Exercise details: Locate each line in the records containing "Given". Copy it.

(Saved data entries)

::::

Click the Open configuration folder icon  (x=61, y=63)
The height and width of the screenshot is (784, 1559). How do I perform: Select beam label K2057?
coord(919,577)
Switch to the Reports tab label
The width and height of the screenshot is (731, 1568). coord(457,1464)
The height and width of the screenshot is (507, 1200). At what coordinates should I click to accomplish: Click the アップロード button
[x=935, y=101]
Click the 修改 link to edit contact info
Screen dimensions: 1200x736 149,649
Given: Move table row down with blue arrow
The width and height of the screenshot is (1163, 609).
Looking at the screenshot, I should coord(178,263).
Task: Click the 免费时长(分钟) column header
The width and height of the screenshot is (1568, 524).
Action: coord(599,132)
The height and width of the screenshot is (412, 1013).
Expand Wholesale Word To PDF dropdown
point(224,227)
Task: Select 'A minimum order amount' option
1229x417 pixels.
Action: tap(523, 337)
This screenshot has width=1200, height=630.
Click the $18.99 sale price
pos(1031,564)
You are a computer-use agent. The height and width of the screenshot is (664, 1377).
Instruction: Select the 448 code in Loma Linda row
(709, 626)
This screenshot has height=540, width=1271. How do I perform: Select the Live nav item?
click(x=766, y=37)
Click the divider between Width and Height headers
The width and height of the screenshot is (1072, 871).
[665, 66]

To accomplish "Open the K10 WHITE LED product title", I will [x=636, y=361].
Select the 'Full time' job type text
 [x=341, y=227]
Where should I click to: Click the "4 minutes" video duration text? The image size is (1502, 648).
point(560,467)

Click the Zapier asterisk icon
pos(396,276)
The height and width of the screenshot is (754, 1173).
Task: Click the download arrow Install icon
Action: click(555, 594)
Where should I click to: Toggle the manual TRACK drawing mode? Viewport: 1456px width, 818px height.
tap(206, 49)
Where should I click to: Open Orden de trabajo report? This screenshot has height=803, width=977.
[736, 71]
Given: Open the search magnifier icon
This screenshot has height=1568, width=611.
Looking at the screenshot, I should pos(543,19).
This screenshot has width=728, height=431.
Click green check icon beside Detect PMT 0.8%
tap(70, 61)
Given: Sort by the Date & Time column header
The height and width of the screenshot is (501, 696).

::::

Result of the task:
Given: Move table row down with blue arrow
Given: Open the search magnifier icon
Given: Sort by the Date & Time column header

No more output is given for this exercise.